The Santa Claus rally delivered again! Whether you're buying it or choose to ignore seasonal trends, there are very early signs of strength in the market this year according to some widely followed statistics. While the numbers may not change your investments, they're often used as small indicators of where the broader market is heading.
The traditional Santa Claus rally, as defined by the Stock Trader's Almanac is "the propensity for the S&P to rally the last five trading days of December and the first two of January an average of 1.5% since 1950." This year's seasonal gift sent the S&P 500 and the Nasdaq up 1.9%, and the Dow Jones Industrial Average up 1.6% during the seven trading sessions from 12/22/11 through 1/4/12.

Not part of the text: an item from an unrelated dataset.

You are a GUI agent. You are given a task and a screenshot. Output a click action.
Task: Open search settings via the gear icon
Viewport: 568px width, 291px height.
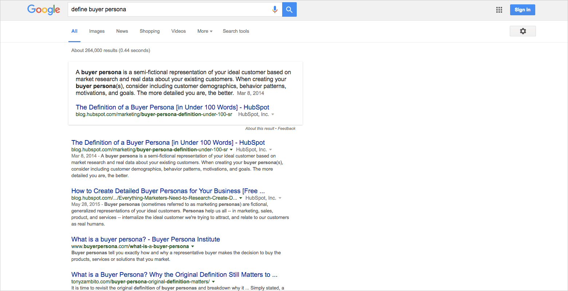pos(522,31)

"It's the first positive indicator of the year —there are several seasonal indicators," says Jeff Hirsch, president & editor-in-chief of the Stock Trader's Almanac. "It's a good sign; a better sign considering a lot of the risks and negative issues out there, so it helps me be comfortable with the positive outlook for 2012."
And it works both ways. If Santa doesn't deliver, it'll have believers ducking for cover, expecting some degree of weakness to prevail throughout the year.
"If there's something really negative going on and the market's down like in 2000 and 2008, it preceded really nasty markets," Hirsch explains. "It's a sign that there's some lifting of the really negative things out there or that they're already baked into the market."
But this is just the beginning. As Hirsch said, there are several widely followed indicators in January, including the entire month itself.
The First Five Days of January Indicator
Hirsch points to the next little piece of data that yields early indication of the market's direction: January's first five trading days. According to his data, a positive 5-day period leads to an 86.8% chance that the market will close the year higher. He admits it's a less reliable on the downside. If the first days of January are negative, there's a 47.8% chance of a down year. As of Friday before the open, the S&P 500 is up roughly 1.9% for the week.
The January Barometer
"The Granddaddy of the early year indicators is the January Barometer," Hirsch says. As coined in the Stock Trader's Almanac: As goes January, so goes the year. With an 88.5% track record for the S&P 500 since 1950, who wants to dispute it? The accuracy rate drops a bit to 77% if you include flat years.
"If all these things line up positive, that's an even better sign; or negative, is much worse," says Hirsch.
The December Low Indicator
Which leads to one more early warning curveball to watch for: The December Low Indicator. If the Dow closes below it's closing low of December —which is currently 11,766.26 hit on 12/19/11— in the first quarter, "it's a watch out signal."